● **WHAT TO PRODUCE**: Could you copy out every line of the data where the word "column" occurs?

● **Recorded data**:

*** Begin section ***

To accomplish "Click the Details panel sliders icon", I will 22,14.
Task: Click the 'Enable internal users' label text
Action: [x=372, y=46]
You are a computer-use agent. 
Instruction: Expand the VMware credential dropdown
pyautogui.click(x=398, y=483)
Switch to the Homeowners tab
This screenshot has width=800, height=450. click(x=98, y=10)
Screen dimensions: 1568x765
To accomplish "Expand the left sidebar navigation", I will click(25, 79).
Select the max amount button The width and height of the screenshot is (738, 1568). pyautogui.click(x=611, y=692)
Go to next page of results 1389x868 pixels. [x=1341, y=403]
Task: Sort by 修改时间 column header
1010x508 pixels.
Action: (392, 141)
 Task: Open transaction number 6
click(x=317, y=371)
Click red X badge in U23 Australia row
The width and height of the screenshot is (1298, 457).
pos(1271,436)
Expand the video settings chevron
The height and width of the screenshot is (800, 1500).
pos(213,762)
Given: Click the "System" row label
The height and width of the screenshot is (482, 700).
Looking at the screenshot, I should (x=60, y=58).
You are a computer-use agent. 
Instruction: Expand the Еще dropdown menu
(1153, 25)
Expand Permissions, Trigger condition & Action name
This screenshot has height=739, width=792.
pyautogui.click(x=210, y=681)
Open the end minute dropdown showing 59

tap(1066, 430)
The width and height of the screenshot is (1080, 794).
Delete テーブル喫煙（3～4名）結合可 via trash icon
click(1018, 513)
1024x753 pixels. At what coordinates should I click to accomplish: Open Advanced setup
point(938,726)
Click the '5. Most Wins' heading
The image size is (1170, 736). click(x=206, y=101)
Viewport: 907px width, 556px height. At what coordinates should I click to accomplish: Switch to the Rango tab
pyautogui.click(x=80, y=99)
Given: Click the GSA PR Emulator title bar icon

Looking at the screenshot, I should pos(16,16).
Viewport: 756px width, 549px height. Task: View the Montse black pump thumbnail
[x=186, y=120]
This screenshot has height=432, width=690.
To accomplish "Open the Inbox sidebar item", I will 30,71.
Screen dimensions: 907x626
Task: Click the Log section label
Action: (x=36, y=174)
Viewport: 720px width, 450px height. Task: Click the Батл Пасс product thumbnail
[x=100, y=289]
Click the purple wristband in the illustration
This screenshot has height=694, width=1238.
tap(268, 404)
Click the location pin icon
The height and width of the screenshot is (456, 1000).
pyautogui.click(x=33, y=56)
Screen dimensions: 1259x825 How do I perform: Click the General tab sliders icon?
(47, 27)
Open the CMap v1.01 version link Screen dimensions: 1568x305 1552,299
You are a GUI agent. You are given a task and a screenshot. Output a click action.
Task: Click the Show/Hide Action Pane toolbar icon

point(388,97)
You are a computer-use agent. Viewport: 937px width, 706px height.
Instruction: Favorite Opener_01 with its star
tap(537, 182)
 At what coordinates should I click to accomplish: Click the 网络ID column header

*** End section ***

● **ANSWER TO THIS TASK**:
Task: Sort by 修改时间 column header
 At what coordinates should I click to accomplish: Click the 网络ID column header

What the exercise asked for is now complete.